The White House has asked the U.S. Departments of State and Treasury to draft a list of sanctions on some Russian entities and individuals, including oligarchs, which could be eased, Reuters reports, citing sources with knowledge of the plans.

The U.S. State and Treasury Departments are asked to draft a list of possible sanctions relief measures that U.S. officials could discuss with Russian representatives as part of the broader U.S.-Russia talks on unfreezing diplomatic and economic relations, according to Reuters’s sources.

The U.S. and Russia have also discussed a possible end to the war in Ukraine.

It was not immediately clear what the U.S. could request in return for some sanctions relief, Reuters reports, but any economic deal between the United States and Russia would require U.S. sanctions relief.

Currently, Russia appears to be struggling to deliver its oil cargoes to customers still doing deals with Moscow, following the latest U.S. sanctions on Russian oil trade, which were imposed in the final days of the Biden Administration.

The January 10 sanctions, the most aggressive sanctions on Russia’s oil trade yet, have upended global oil trade as Asia rushes to cover Russian barrels with alternative supply and tanker rates soar amid significantly decreased availability of non-sanctioned vessels.

Many of the vessels, specialized tankers, and shuttle tankers transporting Russia’s oil from the Arctic and Far East Pacific fields and production clusters to Asia have now been sanctioned.
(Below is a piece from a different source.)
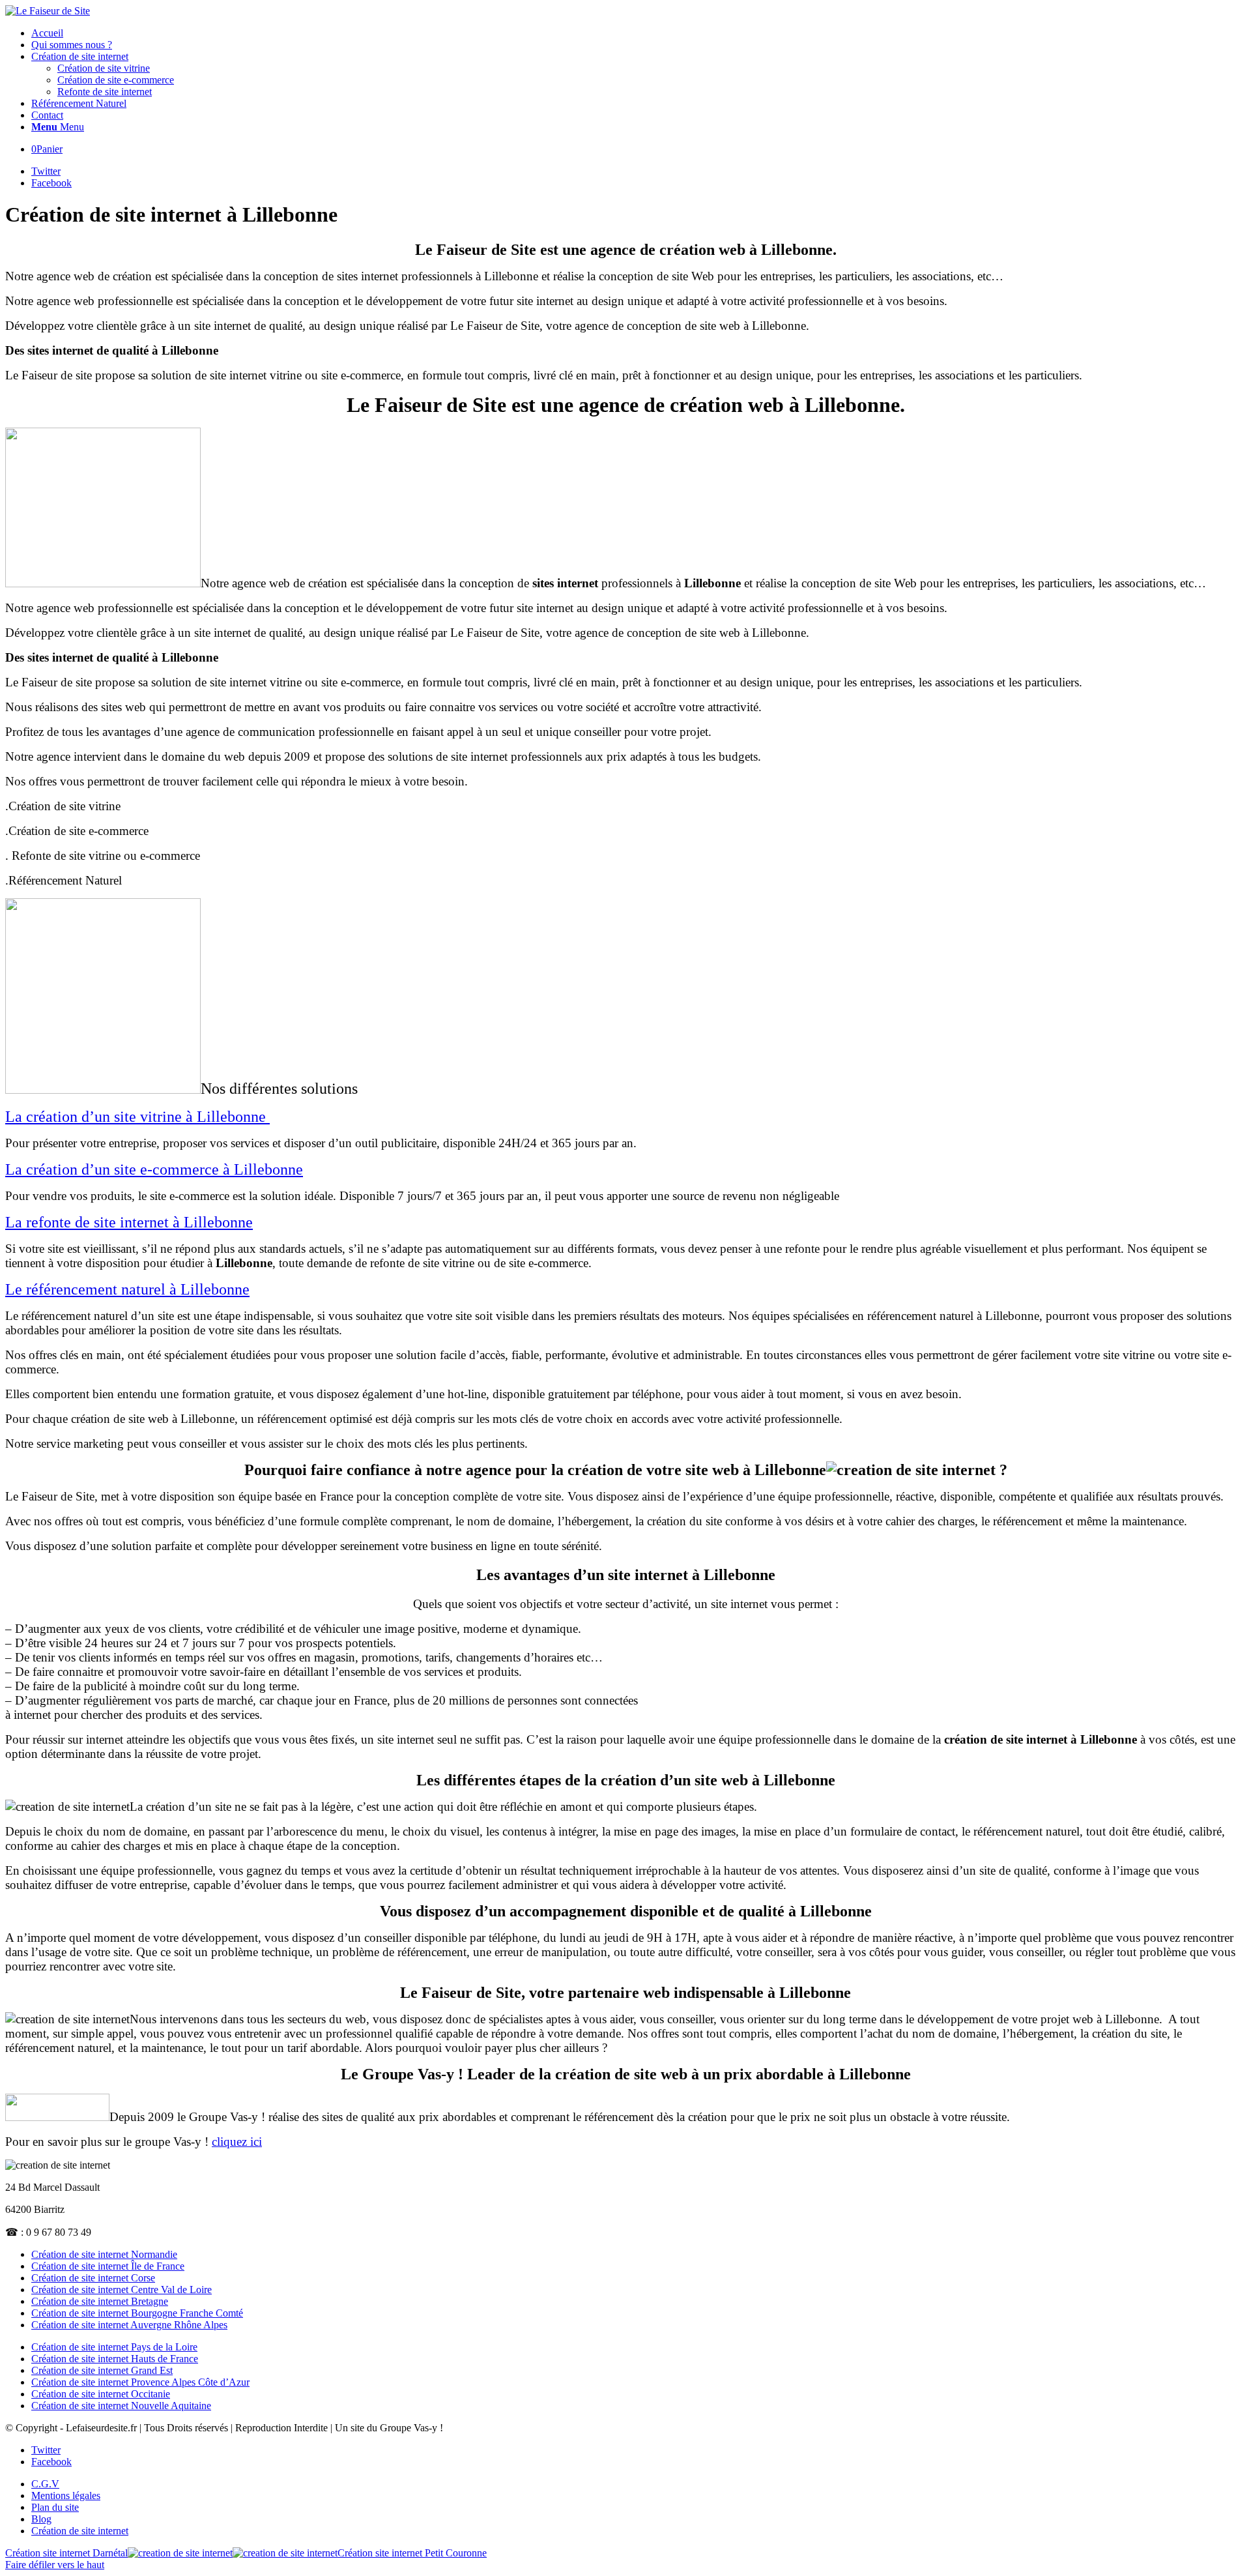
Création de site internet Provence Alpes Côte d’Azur (140, 2382)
Tankers continue to load crude oil from Russia but many of these are seeing difficulty in delivering the cargo to ports as buyers avoid supply chain sanctioned by the United States, according to data compiled by Bloomberg.

Of the 19 vessels loaded from the Sakhalin Island in Russia since the U.S. sanctions came into effect, only five have delivered their cargoes to a final port of destination, according to data reported by Bloomberg’s Julian Lee.

Similar cargoes from Sakhalin spent only about a week at sea previously. Now some tankers have been at sea for nearly two months, per tanker-tracking compiled by Bloomberg.